■ Collected data
■ ■ ■ ■ ■ ■ ■

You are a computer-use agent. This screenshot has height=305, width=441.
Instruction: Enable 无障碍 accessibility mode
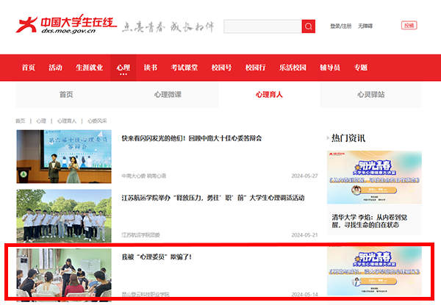pyautogui.click(x=365, y=26)

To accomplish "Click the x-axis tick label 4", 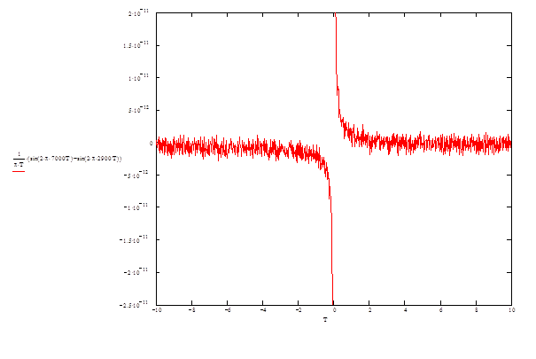I will click(405, 311).
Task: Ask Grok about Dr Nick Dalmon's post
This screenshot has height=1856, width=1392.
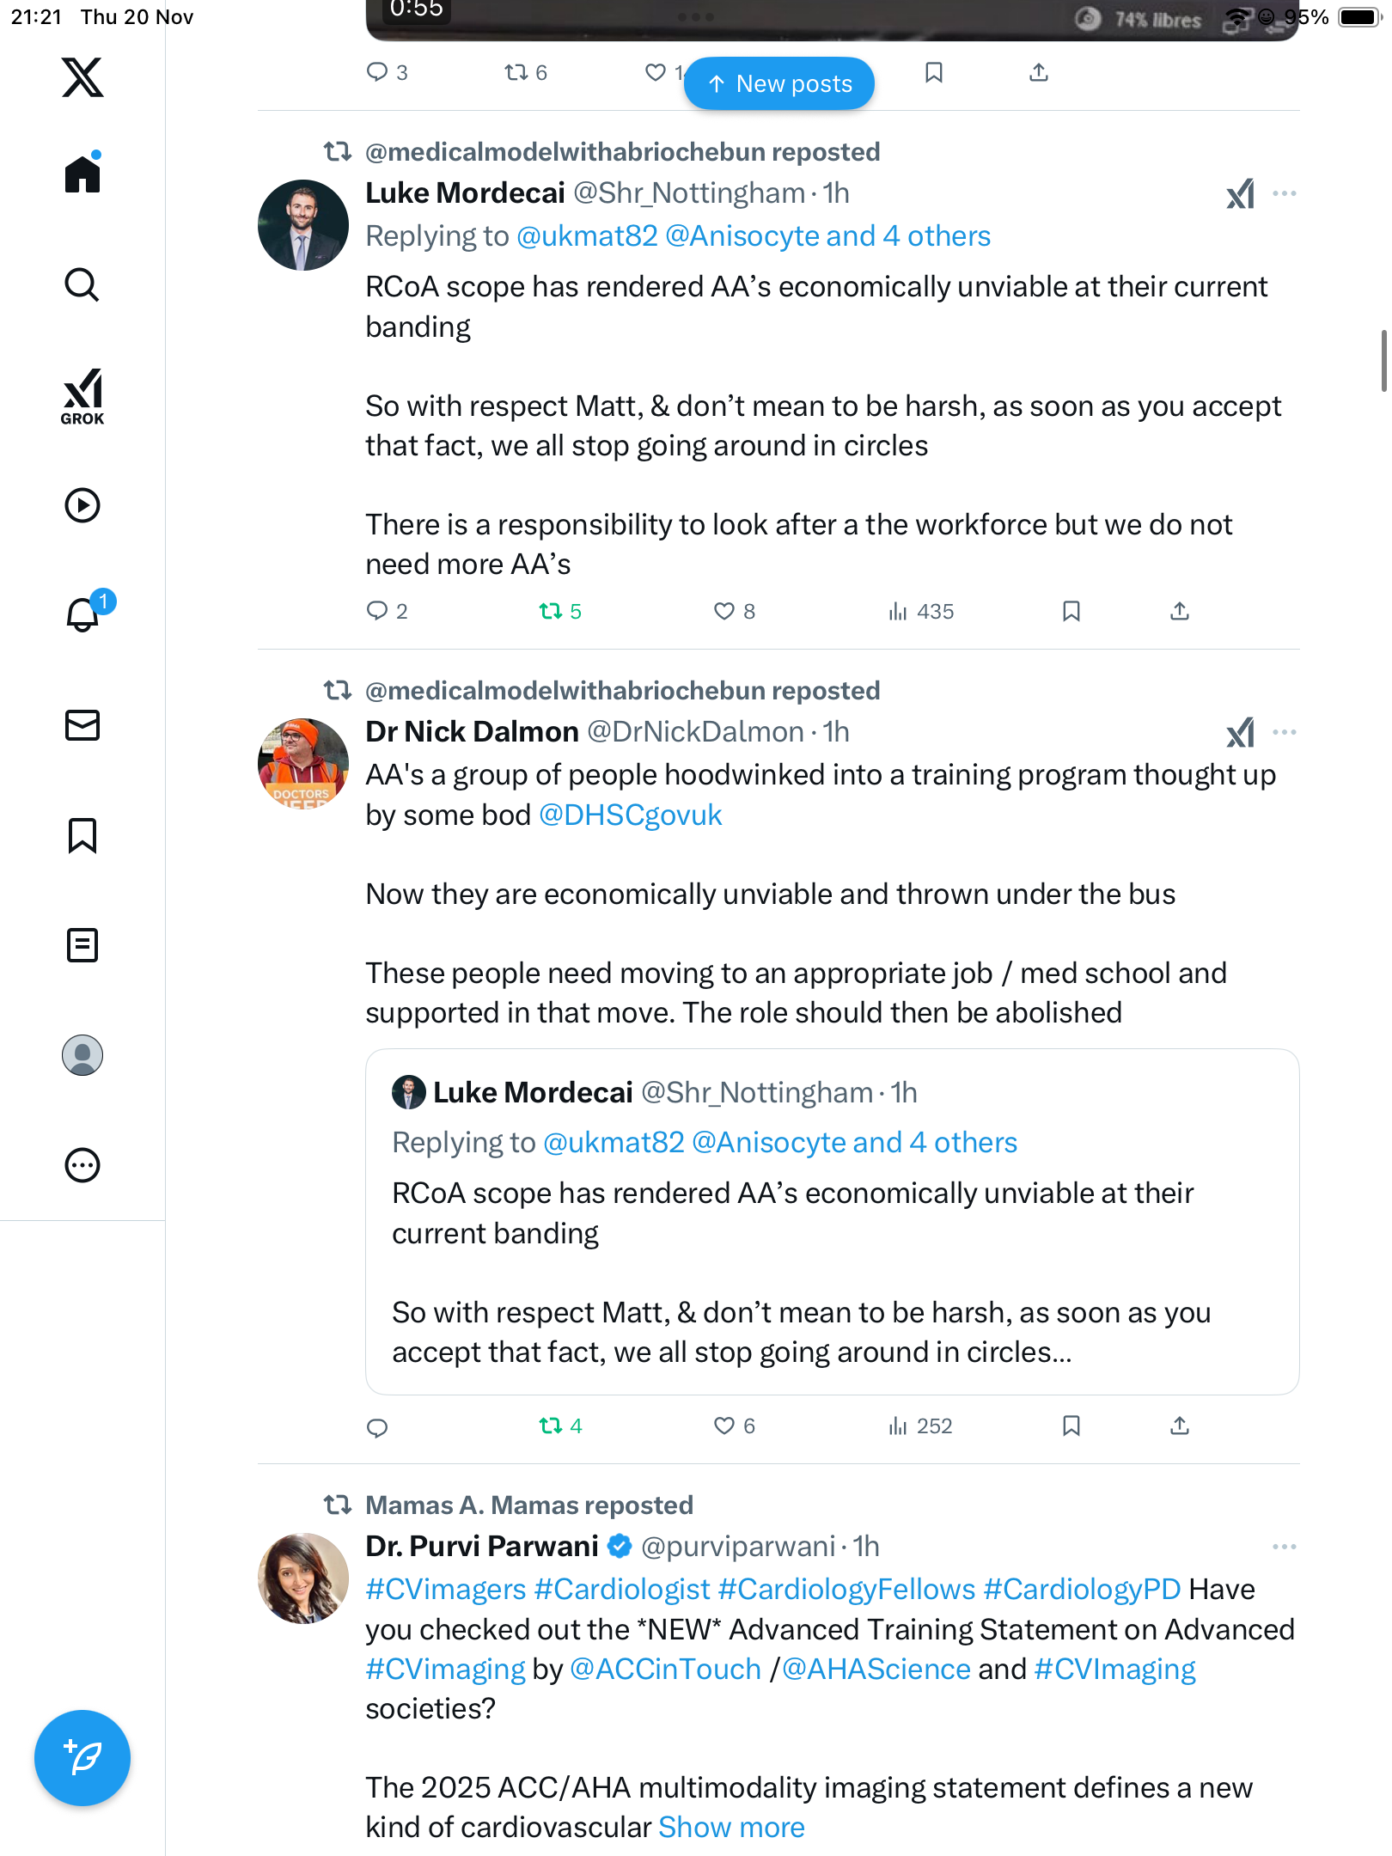Action: 1240,732
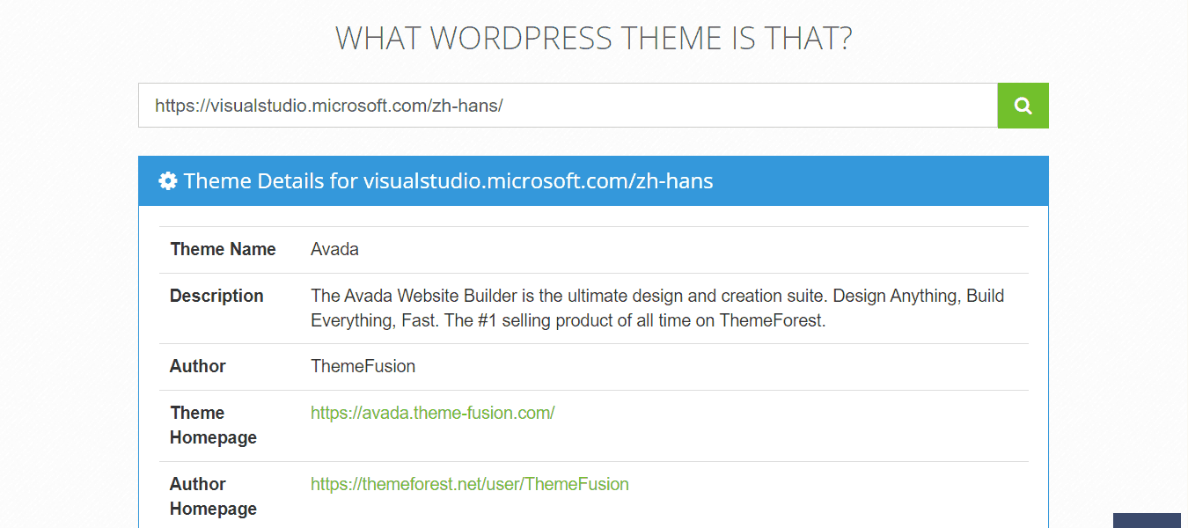1188x528 pixels.
Task: Open the ThemeFusion author homepage link
Action: pyautogui.click(x=470, y=484)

■ ■ ■ ■ ■ ■ ■

■ YOUR OBJECTIVE
In the records above, find the line that contains "Task: Ask Grok about Dr Nick Dalmon's post". Print it and every later line exactly, omitting the pictures.

■ SOLUTION TO THE PROBLEM
Task: Ask Grok about Dr Nick Dalmon's post
This screenshot has height=1856, width=1392.
Action: 1240,732
1188x528 pixels.
Task: Open the ThemeFusion author homepage link
Action: pyautogui.click(x=470, y=484)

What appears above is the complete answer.